------ Exercise material

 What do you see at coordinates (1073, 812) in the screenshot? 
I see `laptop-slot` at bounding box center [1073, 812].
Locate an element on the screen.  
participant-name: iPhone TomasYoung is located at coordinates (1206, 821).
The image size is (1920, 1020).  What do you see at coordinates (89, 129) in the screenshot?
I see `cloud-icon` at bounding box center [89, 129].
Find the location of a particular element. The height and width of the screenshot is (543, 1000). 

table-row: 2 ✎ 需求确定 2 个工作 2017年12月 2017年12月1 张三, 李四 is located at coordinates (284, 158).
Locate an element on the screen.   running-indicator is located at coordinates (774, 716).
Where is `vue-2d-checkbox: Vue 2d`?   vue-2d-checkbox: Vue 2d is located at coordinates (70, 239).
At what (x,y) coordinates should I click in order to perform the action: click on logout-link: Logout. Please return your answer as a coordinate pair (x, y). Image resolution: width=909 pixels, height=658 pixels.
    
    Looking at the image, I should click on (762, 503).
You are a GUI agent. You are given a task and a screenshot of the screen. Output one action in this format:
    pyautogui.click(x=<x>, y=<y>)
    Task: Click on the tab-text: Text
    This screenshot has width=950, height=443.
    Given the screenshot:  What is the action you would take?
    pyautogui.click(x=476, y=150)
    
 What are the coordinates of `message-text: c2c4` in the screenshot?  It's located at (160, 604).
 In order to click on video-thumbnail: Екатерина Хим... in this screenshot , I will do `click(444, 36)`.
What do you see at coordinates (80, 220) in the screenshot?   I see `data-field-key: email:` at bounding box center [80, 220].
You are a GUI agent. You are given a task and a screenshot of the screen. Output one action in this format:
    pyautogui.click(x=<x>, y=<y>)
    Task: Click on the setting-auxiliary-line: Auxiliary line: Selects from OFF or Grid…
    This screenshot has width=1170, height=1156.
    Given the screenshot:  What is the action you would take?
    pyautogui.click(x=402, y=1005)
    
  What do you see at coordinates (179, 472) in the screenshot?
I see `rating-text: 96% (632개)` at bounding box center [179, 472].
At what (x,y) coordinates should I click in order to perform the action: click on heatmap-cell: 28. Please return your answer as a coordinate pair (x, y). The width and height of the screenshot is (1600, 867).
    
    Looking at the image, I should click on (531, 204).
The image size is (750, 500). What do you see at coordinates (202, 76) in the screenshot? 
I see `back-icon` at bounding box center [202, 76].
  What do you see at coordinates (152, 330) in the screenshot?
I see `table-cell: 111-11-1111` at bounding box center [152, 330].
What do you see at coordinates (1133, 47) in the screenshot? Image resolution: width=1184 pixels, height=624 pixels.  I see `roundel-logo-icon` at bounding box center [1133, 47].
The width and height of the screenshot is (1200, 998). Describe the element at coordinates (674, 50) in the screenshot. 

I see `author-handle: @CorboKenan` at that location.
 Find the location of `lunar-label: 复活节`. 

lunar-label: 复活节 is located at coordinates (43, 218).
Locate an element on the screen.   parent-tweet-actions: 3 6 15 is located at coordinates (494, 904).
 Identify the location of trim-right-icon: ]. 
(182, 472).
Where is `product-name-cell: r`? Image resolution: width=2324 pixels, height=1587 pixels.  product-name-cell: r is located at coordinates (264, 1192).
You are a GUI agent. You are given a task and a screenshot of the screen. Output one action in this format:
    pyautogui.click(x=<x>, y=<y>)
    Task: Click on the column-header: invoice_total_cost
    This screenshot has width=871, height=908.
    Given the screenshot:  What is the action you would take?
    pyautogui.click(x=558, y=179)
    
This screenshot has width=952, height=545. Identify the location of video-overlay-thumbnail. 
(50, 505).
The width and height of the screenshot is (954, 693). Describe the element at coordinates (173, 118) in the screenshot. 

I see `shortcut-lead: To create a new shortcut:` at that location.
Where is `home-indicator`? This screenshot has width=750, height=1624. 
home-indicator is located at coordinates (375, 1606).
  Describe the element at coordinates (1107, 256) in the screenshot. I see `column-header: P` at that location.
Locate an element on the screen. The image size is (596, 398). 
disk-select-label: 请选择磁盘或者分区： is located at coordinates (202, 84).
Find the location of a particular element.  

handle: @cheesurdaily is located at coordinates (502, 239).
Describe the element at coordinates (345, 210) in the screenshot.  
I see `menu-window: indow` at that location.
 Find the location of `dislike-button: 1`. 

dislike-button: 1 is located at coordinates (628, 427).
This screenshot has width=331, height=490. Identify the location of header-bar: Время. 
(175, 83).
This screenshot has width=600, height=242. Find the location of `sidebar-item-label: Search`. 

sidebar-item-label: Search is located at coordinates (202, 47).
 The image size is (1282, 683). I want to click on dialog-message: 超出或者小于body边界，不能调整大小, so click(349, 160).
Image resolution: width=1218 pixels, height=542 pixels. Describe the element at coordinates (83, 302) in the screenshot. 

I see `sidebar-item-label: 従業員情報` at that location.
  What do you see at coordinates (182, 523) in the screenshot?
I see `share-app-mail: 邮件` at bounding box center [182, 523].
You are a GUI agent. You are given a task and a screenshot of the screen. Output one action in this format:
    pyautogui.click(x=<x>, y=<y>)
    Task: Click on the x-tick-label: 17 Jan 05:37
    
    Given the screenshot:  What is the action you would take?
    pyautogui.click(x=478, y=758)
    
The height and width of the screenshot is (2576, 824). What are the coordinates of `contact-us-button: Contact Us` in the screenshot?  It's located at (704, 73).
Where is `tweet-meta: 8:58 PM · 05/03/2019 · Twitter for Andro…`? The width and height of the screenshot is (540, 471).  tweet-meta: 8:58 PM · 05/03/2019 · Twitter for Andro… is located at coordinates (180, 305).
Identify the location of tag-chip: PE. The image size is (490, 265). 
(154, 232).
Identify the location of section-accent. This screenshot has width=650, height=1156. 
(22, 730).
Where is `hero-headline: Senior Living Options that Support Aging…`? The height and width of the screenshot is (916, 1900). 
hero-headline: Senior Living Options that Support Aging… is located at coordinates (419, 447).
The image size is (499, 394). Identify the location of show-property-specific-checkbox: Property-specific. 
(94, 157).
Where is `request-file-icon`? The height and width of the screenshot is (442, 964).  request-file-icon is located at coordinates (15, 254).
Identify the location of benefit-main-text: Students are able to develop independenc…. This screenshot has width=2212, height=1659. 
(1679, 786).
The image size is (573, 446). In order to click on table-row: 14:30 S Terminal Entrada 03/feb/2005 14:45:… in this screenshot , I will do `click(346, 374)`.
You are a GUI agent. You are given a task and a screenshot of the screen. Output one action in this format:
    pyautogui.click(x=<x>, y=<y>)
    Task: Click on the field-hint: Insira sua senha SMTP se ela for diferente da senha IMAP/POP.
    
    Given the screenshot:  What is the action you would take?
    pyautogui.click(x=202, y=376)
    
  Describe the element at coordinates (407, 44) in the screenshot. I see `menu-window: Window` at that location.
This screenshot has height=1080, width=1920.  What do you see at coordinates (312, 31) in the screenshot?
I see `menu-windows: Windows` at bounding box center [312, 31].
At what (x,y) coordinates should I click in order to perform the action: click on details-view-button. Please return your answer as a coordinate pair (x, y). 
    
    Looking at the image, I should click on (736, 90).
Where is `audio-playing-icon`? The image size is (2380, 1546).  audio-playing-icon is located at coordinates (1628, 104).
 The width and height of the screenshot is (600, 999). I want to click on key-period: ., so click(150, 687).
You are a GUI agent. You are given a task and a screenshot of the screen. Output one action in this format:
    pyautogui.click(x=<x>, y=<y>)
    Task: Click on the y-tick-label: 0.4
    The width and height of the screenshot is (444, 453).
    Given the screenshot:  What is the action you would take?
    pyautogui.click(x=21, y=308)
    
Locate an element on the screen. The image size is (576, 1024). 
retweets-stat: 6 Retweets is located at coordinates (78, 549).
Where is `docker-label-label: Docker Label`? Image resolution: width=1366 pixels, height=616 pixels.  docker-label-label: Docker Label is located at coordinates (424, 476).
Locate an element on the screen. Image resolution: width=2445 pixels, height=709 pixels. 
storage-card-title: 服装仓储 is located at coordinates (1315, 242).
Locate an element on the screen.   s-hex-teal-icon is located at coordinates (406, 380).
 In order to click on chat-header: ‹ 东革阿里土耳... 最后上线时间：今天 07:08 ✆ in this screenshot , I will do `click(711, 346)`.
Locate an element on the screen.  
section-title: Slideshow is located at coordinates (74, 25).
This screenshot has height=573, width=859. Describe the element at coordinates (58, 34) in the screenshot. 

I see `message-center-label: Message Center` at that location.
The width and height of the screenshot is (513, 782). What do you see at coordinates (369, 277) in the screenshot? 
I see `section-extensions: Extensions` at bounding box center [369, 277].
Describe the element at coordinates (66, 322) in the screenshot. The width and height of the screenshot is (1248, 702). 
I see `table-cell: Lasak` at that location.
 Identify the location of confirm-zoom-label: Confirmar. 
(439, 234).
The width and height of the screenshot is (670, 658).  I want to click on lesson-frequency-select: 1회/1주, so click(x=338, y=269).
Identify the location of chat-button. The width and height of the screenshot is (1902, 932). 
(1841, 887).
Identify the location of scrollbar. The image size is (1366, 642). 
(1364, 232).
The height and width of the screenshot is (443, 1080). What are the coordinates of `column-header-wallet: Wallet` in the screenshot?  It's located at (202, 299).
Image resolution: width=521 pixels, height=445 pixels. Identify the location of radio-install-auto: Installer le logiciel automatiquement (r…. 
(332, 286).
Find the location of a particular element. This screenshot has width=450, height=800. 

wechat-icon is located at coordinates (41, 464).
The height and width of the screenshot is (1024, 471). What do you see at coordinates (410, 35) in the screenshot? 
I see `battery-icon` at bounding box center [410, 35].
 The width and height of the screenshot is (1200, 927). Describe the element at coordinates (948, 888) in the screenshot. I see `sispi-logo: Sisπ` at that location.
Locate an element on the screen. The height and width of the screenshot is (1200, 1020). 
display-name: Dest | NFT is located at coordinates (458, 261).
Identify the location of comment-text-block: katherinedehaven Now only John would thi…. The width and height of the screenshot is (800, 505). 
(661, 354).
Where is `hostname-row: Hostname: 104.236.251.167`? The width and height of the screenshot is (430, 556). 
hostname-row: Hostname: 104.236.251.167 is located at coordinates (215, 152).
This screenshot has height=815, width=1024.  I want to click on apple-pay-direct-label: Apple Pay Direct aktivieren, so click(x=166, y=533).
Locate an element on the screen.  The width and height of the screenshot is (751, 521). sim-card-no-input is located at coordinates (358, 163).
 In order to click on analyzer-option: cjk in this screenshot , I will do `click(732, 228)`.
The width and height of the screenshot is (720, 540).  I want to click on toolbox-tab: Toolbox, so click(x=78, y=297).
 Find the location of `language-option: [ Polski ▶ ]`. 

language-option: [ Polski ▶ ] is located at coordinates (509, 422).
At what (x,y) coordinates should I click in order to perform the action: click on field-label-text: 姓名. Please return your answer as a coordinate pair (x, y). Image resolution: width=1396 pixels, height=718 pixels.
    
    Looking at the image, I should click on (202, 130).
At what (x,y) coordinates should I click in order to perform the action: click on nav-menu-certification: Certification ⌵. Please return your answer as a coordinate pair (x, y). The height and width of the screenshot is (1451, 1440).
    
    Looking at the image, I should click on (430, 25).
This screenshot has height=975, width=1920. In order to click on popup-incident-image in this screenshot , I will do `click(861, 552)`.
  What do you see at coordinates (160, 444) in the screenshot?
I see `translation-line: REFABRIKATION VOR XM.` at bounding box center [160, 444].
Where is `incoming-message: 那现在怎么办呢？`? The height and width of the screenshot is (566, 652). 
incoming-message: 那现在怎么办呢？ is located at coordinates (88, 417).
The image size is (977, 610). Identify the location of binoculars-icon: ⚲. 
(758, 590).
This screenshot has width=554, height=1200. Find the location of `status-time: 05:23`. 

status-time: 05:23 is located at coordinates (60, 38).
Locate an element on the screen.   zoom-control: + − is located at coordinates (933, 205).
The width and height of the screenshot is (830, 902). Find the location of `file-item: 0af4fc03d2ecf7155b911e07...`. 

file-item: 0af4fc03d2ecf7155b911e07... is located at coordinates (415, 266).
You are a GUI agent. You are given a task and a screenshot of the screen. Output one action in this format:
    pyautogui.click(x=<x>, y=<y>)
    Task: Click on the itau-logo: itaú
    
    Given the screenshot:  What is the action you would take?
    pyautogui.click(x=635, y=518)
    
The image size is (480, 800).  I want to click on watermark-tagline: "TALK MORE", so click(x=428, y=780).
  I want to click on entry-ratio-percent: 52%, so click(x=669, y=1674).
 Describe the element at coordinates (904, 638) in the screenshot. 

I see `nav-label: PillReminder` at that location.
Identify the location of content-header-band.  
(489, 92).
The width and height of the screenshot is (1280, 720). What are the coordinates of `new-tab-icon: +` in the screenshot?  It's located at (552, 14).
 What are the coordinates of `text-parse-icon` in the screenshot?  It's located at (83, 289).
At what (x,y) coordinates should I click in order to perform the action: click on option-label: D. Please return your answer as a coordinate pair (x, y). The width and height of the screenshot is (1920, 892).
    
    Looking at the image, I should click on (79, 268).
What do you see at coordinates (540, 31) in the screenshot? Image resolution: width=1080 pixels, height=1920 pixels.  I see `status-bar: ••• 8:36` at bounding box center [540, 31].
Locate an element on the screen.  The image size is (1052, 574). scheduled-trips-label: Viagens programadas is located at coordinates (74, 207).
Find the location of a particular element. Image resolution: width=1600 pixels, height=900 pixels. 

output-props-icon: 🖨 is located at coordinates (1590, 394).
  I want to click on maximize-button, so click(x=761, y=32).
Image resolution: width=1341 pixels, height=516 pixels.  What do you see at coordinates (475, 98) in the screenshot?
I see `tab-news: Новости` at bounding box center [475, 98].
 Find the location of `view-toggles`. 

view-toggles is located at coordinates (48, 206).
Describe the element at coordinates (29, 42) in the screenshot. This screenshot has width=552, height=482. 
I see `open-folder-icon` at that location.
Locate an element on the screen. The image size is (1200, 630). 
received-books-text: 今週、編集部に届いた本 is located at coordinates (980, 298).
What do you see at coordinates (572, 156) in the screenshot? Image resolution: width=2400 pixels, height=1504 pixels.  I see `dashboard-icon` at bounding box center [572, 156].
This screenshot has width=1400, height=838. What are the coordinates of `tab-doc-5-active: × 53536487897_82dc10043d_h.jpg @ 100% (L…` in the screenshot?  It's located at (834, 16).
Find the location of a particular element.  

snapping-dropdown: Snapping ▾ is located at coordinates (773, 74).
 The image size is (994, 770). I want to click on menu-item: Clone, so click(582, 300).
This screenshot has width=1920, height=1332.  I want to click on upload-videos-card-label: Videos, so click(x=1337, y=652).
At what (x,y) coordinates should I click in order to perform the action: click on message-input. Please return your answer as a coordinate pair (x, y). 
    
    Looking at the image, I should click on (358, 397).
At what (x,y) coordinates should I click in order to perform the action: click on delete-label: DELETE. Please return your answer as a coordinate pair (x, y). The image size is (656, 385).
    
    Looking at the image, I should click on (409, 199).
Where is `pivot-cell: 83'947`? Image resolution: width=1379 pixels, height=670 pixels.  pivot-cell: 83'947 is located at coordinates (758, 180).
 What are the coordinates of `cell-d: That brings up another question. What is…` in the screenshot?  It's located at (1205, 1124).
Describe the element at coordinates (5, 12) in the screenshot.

------------

* [Exercise directions]: Please give the stretch from the line containing "This screenshot has width=1920, height=1332." through the end of the items again, renaming "screenshot" to "screen capture" everywhere in it and keeping all else the same.

* [Response box]:
This screen capture has width=1920, height=1332.  I want to click on upload-videos-card-label: Videos, so click(x=1337, y=652).
At what (x,y) coordinates should I click in order to perform the action: click on message-input. Please return your answer as a coordinate pair (x, y). 
    
    Looking at the image, I should click on (358, 397).
At what (x,y) coordinates should I click in order to perform the action: click on delete-label: DELETE. Please return your answer as a coordinate pair (x, y). The image size is (656, 385).
    
    Looking at the image, I should click on (409, 199).
Where is `pivot-cell: 83'947`? Image resolution: width=1379 pixels, height=670 pixels.  pivot-cell: 83'947 is located at coordinates (758, 180).
 What are the coordinates of `cell-d: That brings up another question. What is…` in the screen capture?  It's located at (1205, 1124).
Describe the element at coordinates (5, 12) in the screen capture.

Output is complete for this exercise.